Город весь был во флагах, но встречи торжественной не было, чтобы не тревожить больную, императрица была слаба. Ее прямо уложили в постель, и она до самой своей кончины не вставала.
Не прошло и двух недель со дня возвращения императрицы, как в Зимнем дворце произошел взрыв. Еще в сентябре месяце в числе столяров, работавших в Зимнем дворце и помещенных в подвальном этаже, поступил под чужим именем один из террористов[70].[71] В течение четырех месяцев он все время постепенно сносил туда динамит в свой сундук, стоявший в комнате как раз под царской столовой.
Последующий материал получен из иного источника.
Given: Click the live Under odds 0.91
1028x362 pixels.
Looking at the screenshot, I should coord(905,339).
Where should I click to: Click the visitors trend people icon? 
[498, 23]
Когда динамита было уже достаточное количество, он в шесть часов вечера 5-го февраля, как раз в час обеда царской семьи, зажегши шнур, соединенный с капсюлем с гремучей ртутью, приделанным к сундуку, сам скрылся из дворца. Через несколько секунд последовал страшный взрыв.
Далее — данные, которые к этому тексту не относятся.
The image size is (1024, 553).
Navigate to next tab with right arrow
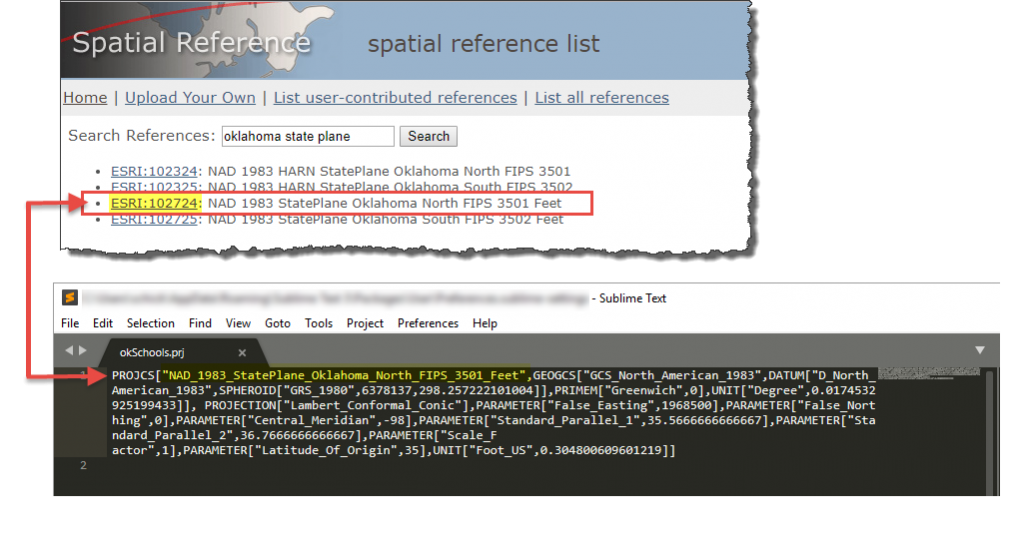[x=82, y=351]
Государь в этот день ожидал принца Александра Гессенского и сына его, князя Александра Болгарского. Поезд их опоздал, и потому обед был отложен до их приезда. В момент взрыва государь как раз шел им навстречу в Малый фельдмаршальский зал. От сильного удара поколебались стены, разбились стекла и газ потух во всем дворце. Но разрушение коснулось только главной гауптвахты, где находился караул, она была как раз между подвалом, где заложен был динамит, и столовой. Караул был от л. – гв. Финляндского полка – было убито взрывом 11 и ранено 56 нижних чинов. В полу столовой оказалась лишь незначительная трещина, и пол с накрытым столом немного приподняло.
Известие это ошеломило всех, в корпусе отслужено было молебствие благодарственное за спасение жизни государя, и отслужена была панихида по пострадавшим. Караул Финляндского полка вел себя геройски: несмотря на столь тяжелые потери, страдания раненых, увечья, часовые не сдвинулись с мест, и, когда по тревоге вызванная рота Преображенского полка хотела сменить их, часовые уступили свои места только по прибытии их собственного тяжело раненного ефрейтора. Начальник караула капитан Елита фон Вольский был сделан флигель-адъютантом.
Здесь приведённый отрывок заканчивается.